━━━ Available records

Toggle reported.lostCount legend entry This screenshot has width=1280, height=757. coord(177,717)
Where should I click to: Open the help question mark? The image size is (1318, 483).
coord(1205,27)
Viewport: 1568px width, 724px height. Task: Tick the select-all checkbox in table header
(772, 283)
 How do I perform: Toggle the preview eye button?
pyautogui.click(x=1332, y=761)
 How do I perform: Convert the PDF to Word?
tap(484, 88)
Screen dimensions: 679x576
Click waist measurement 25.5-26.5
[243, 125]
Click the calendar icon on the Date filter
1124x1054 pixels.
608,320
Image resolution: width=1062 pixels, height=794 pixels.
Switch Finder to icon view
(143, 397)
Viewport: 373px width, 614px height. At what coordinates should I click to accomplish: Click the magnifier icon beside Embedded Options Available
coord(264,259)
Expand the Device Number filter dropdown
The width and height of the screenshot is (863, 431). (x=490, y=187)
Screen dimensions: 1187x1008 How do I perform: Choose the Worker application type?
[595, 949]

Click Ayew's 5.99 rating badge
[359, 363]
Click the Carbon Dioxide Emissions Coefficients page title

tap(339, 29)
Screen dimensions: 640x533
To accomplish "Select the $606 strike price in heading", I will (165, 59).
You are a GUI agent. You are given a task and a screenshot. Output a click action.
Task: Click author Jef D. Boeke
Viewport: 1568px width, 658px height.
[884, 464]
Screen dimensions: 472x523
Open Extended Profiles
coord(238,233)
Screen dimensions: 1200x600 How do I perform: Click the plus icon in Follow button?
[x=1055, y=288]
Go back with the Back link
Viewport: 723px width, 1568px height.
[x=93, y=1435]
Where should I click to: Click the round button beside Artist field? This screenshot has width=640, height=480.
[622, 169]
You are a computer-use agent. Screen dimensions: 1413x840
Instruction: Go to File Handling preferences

━━━━━━

**Your instructions:**
Restate the data exactly, keeping every line intact.

**Your response:**
Toggle reported.lostCount legend entry This screenshot has width=1280, height=757. coord(177,717)
Where should I click to: Open the help question mark? The image size is (1318, 483).
coord(1205,27)
Viewport: 1568px width, 724px height. Task: Tick the select-all checkbox in table header
(772, 283)
 How do I perform: Toggle the preview eye button?
pyautogui.click(x=1332, y=761)
 How do I perform: Convert the PDF to Word?
tap(484, 88)
Screen dimensions: 679x576
Click waist measurement 25.5-26.5
[243, 125]
Click the calendar icon on the Date filter
1124x1054 pixels.
608,320
Image resolution: width=1062 pixels, height=794 pixels.
Switch Finder to icon view
(143, 397)
Viewport: 373px width, 614px height. At what coordinates should I click to accomplish: Click the magnifier icon beside Embedded Options Available
coord(264,259)
Expand the Device Number filter dropdown
The width and height of the screenshot is (863, 431). (x=490, y=187)
Screen dimensions: 1187x1008 How do I perform: Choose the Worker application type?
[595, 949]

Click Ayew's 5.99 rating badge
[359, 363]
Click the Carbon Dioxide Emissions Coefficients page title

tap(339, 29)
Screen dimensions: 640x533
To accomplish "Select the $606 strike price in heading", I will (165, 59).
You are a GUI agent. You are given a task and a screenshot. Output a click action.
Task: Click author Jef D. Boeke
Viewport: 1568px width, 658px height.
[884, 464]
Screen dimensions: 472x523
Open Extended Profiles
coord(238,233)
Screen dimensions: 1200x600 How do I perform: Click the plus icon in Follow button?
[x=1055, y=288]
Go back with the Back link
Viewport: 723px width, 1568px height.
[x=93, y=1435]
Where should I click to: Click the round button beside Artist field? This screenshot has width=640, height=480.
[622, 169]
You are a computer-use agent. Screen dimensions: 1413x840
Instruction: Go to File Handling preferences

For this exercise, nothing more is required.